Pointing records for screenshots and pages
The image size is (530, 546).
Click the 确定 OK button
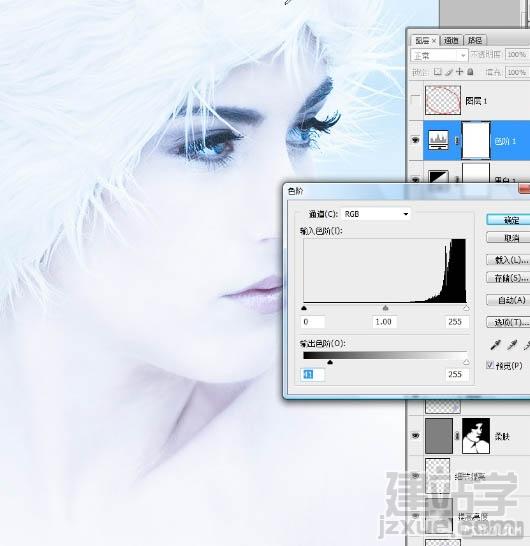(508, 220)
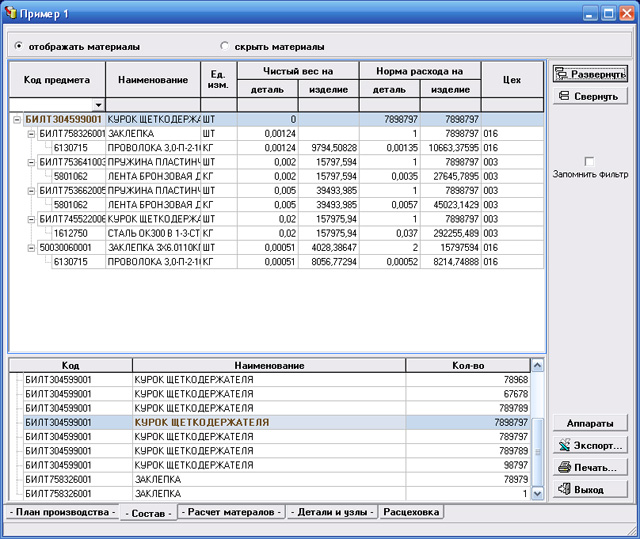Select 'скрыть материалы' radio option
Screen dimensions: 640x539
(224, 46)
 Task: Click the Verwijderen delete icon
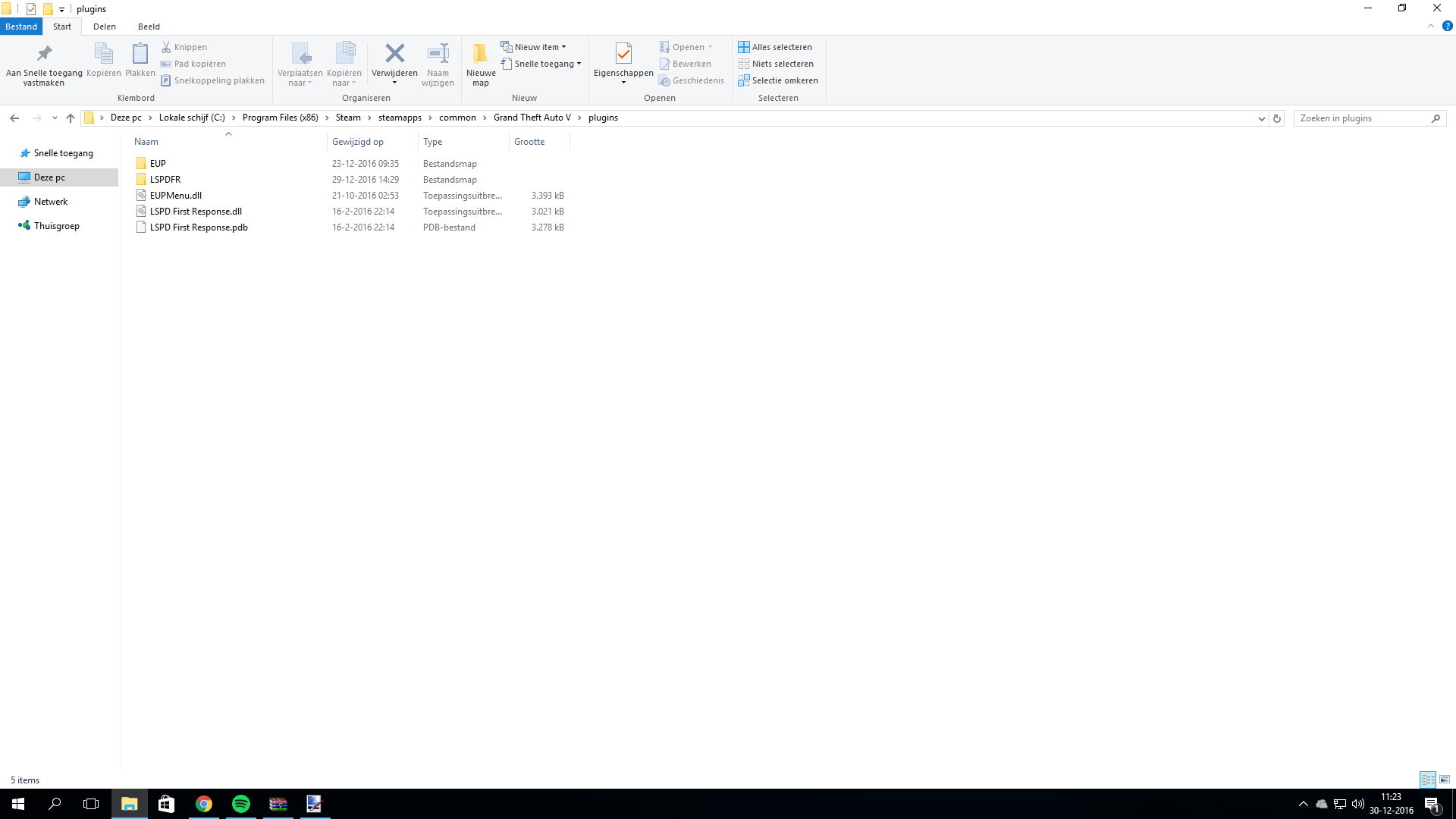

What to do:
Lay out every line of the material above as a JSON list of strings, one string per line, skipping blank lines and leaving the pictures out.

Solution to this problem:
[
  "The image size is (530, 546).",
  "Click the 确定 OK button",
  "(508, 220)",
  "Select 'скрыть материалы' radio option",
  "Screen dimensions: 640x539",
  "(224, 46)",
  " Task: Click the Verwijderen delete icon"
]